Em todas as rodas de discussão sobre o desempenho das empresas, há uma palavra que está na boca de todos os empresários: competitividade. Buscar eficiência na operação, fazendo mais com menos recursos para, ao fim, estar à frente da concorrência – não há uma empresa que não tenha esse objetivo, mas nem sempre foi assim. A palavra entrou no dicionário do varejo e foi ficando. Antes do Plano Real, o setor trabalhava com metas de curto prazo, diárias, por conta da hiperinflação. As mudanças na política econômica em 94 trouxeram maior estabilidade e também gente nova. A primeira invasão de marcas internacionais, o fortalecimento de grandes redes e o aumento das fusões e aquisições forçaram os empresários a reavaliar o negócio. Não dava mais para continuar como estava. E ouviu-se, ainda baixinho, que era preciso buscar eficiência para ser mais competitivo.

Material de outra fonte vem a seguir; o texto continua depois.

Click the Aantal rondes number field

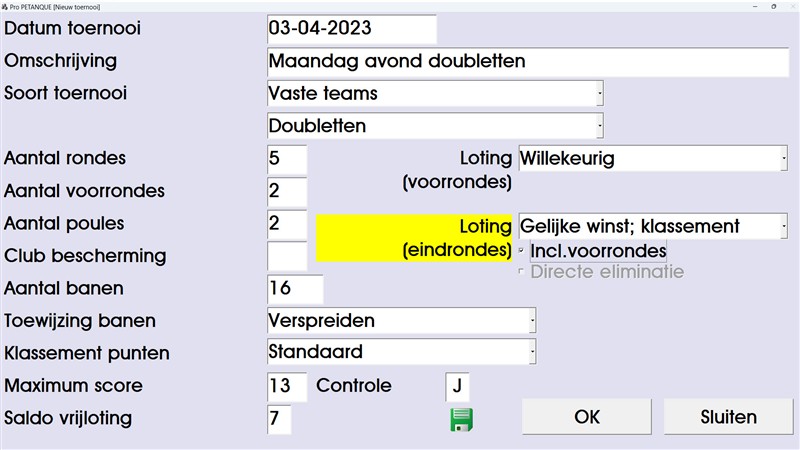click(287, 159)
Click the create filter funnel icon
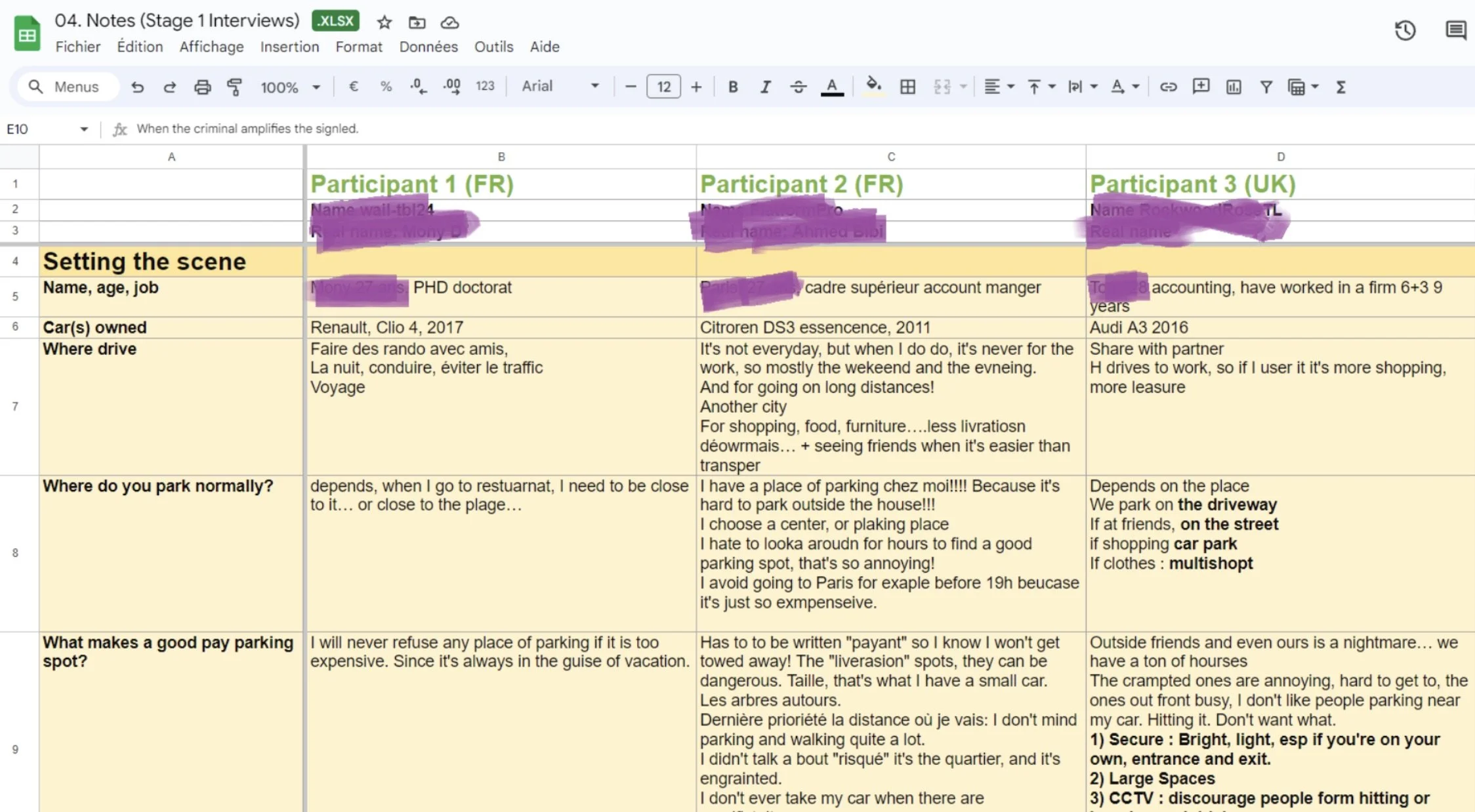Image resolution: width=1475 pixels, height=812 pixels. [1266, 87]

 “O varejo deu um salto e teve de reaprender a operar, saindo de um modelo que se ganhava no financeiro e no giro para um modelo de resultado. Teve de aprender a importar e a lidar com um cenário com grandes redes”, afirma Alberto Serrentino, CEO da Varese Retail Strategy e diretor do conselho consultivo da SBVC (Sociedade Brasileira de Varejo e Consumo). A década do consumo, de 2003 a 2012, trouxe um novo desafio. O setor mudou de patamar e se tornou um dos grandes vetores que impulsionam o crescimento da economia. Daí o discurso sobre competitividade ganhou força.

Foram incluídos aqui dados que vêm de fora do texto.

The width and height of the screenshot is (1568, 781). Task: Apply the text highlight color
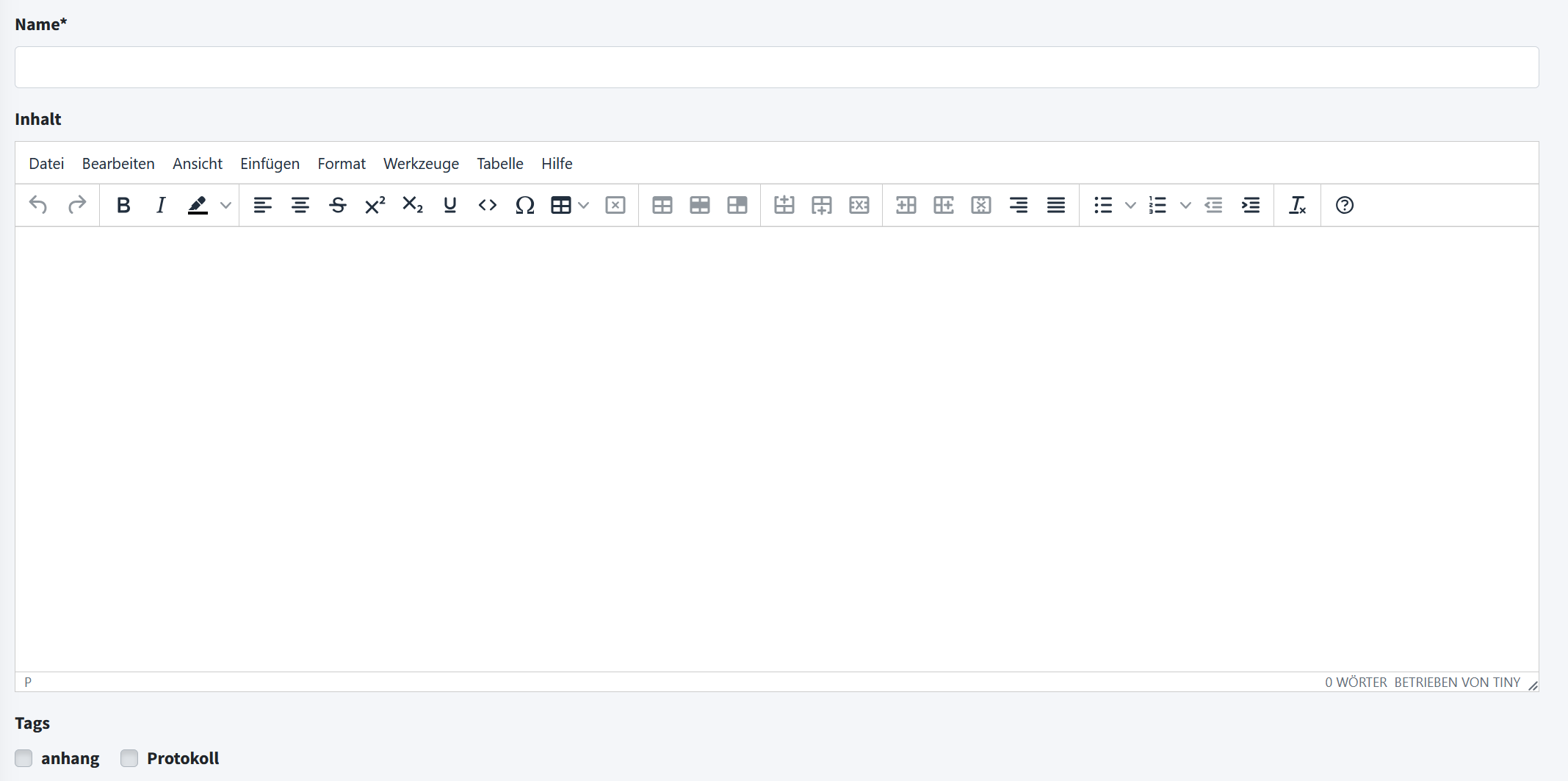pyautogui.click(x=198, y=205)
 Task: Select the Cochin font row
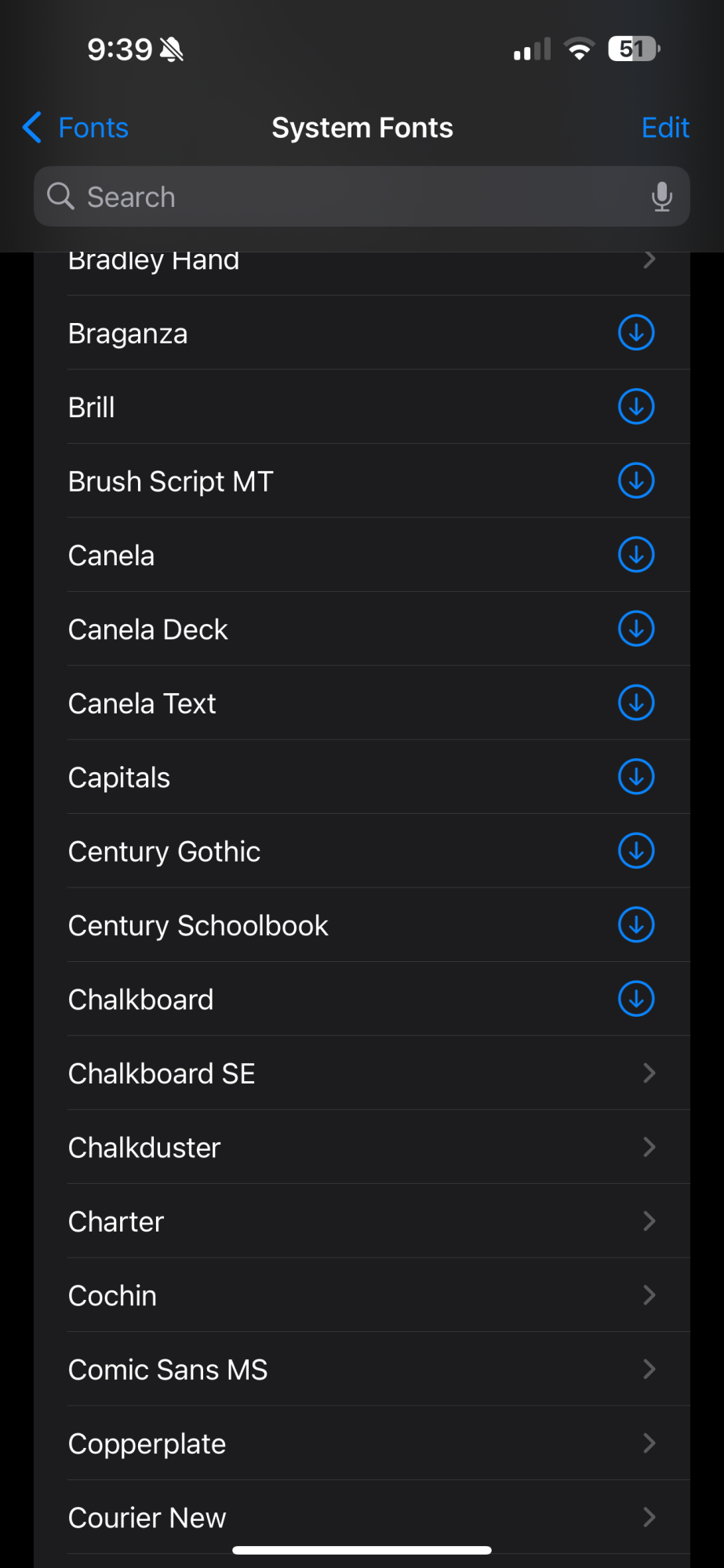[x=361, y=1295]
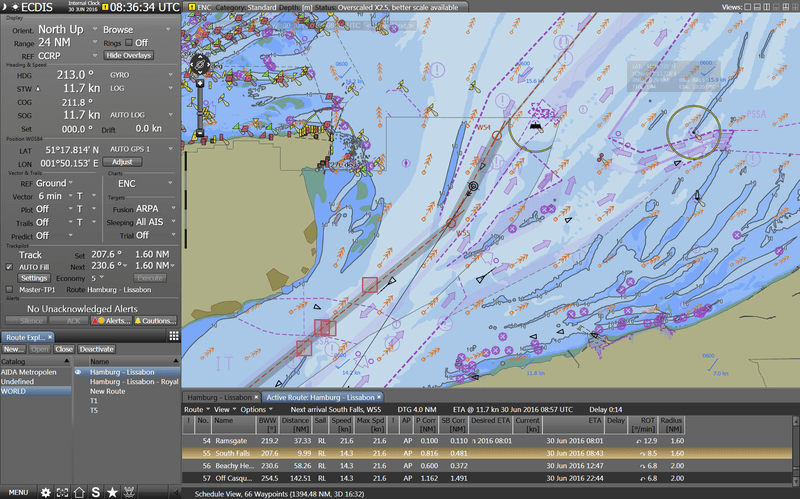Switch to the Hamburg - Lissabon tab
800x499 pixels.
[x=217, y=397]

Agora o momento é outro. O crescimento econômico deu uma freada brusca, assim como o consumo. Com isso, o varejo cresce a taxas menores e as operações estão pressionadas, com custos de mão de obra e imobiliário aumentando acima da inflação. Do outro lado, a entrada de players internacionais continua. E ser competitivo se tornou um brado, requisito básico para sobreviver em um cenário de disputa acirrada pela atenção do consumidor. “É o aumento da concorrência que gera esse desafio”, afirma Eduardo Terra, sócio-diretor da BTR Consulting e presidente da SBVC. Se antes o varejo estava calcado em preço, com o novo cenário as bases da competitividade mudaram. E a lógica é olhar a equação de traz para frente. O resultado já é conhecido: pessoas qualificadas na operação, qualidade do produto, cadeia integrada, negócio leve e eficiente, aumento do valor percebido pelos stakeholders, conquista dos clientes, aumento das vendas, queda nas despesas, mais lucro, mais dinheiro em caixa para investir, maior a expansão.

Enfim, uma lista de ganhos qualitativos e quantitativos. No fim dela, somente um agente define quem é o melhor. “O consumidor é quem no fim da linha faz escolhas e premia as empresas que vão entregar maior valor percebido a ele. O aumento de competitividade só vira valor sustentável de longo prazo se virar valor para o cliente e para o acionista. Se isso não acontecer, a empresa não se sustenta”, avalia Serrentino. Com produto dado, falta agora estabelecer a equação. Ela é longa e envolve fatores internos e externos às empresas – cada um com um peso, dependendo do segmento do varejo. Na conta, pesa uma agenda externa hoje pouco trabalhada. “O varejo não tem subsídio nenhum, ao contrário de outros setores, como a indústria, por exemplo”, atesta Terra. Ele explica que o setor precisa ganhar a força que merece pelo tamanho e por tudo o que movimenta e é preciso que o varejo se una para aumentar a voz em torno de uma agenda de mudanças estruturais que travam o crescimento e prejudicam a competitividade das empresas.